Caracas, EFE. La inflación de Venezuela se ubicó en un 3,2% en julio, una cifra menor a la tasa de 4,7% registrada en junio, aunque sustancialmente mayor al 1% del mismo mes del año anterior, informó el Banco Central.

Con este resultado mensual, el índice de precios al consumidor acumuló un incremento del 29% en los primeros siete meses del año, sobre el 8,6% de igual período del año pasado y superando el 20,1% registrado en todo el 2012.

En tanto, la variación anualizada correspondiente a julio se situó en 42,6%, superior a la tasa de 19,4% observada en julio del 2012.

La desaceleración de la inflación respecto de junio se vio apoyada por menores alzas en 10 de los 13 rubros que componen la canasta de precios, especialmente por los alimentos, que aumentaron un 2,4% en julio, tras haber subido un 5,8% en junio y un 10% en mayo, informó el Banco Central.

El presidente venezolano, Nicolás Maduro, había afirmado el fin de semana que la inflación se habría desacelerado en julio tras tocar picos de 6,1% en mayo alentada por los efectos de una devaluación del bolívar anunciada en febrero.

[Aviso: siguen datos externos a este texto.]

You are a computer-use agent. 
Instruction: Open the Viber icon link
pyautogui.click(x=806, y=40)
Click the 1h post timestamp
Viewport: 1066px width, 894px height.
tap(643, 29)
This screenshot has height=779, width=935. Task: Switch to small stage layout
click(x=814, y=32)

Maduro ha atribuido la inflación venezolana, que es la más alta de la región, a un "sobrecalentamiento del consumo" y ha afirmado que frente a eso la solución es "más y más socialismo".

El Banco Central informó además que el indicador de escasez, que mide las dificultades para conseguir una canasta de bienes en un país donde la falta de algunos productos suele ser crónica, subió una décima, a 19,4%, con lo que puso fin a dos meses seguidos de descensos.

La economía venezolana atraviesa una etapa de bajo crecimiento económico y alta inflación, en medio de una escasez de dólares que impulsa los precios de algunos bienes y recientemente ha generado desabastecimiento de productos como papel higiénico.